I got what I think is a good deal on this unit W/O transducer. I was wondering if someone knew which would be the best one to get for it.


----------



## WalleyeRunner (Jun 4, 2012)

Many options just depends on what you want. 83/200 for just regular sonar. Hdi will give you regular sonar and down imaging. 83/200 and lss2 will give you all 3 regular sonae, down imaging and side imaging but will have 2 transducer that way or the total scan transducer will give you all 3 in one transducer. As far as thru hull I'm not that familiar with them. Then there is also the capability of 3d if you add the 3d module.
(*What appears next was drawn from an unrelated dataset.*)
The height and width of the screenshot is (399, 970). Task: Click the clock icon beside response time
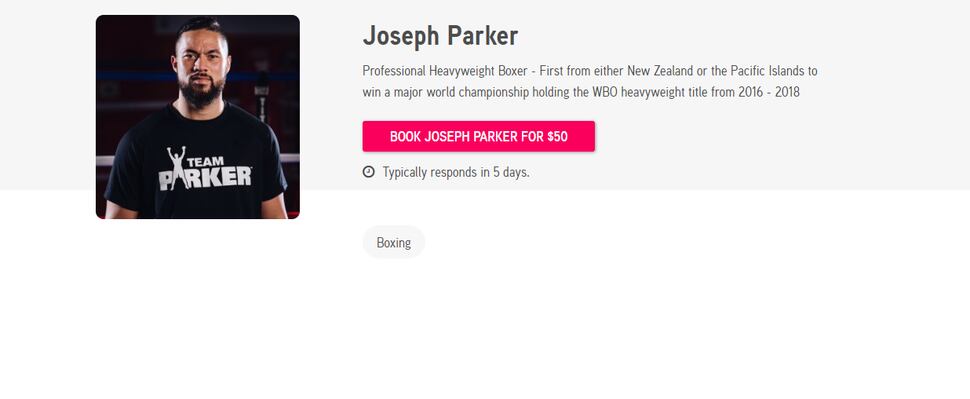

Lots of options just depends on what you need and want.


----------



## Byg (Jun 6, 2006)

Thanks for the input WalleyeRunner, I am leaning towards the total scan, don't really want 2
Transducers, and should give me what I need


----------



## jcoholich (Feb 12, 2014)

I highly recommend the totalscan transducer. Just make sure you have the space to allow it to hang off the transom. Its a bit big. Also the total scan transducer you will have to go through the transducer installation within the unit for it to recognize this transducer. Many are basically plug and they work but I had to walk a few people through installation of the totalscan transducer before so if it doesn't work when you hook up right out of box don't panic just go into the transducer installation.


----------



## Byg (Jun 6, 2006)

Thanks jcoholich, thought it should recongnize it automatically. I will check that out as I just got it all installed and will try out this Mon/Tues. Yes it is a honker of XD


----------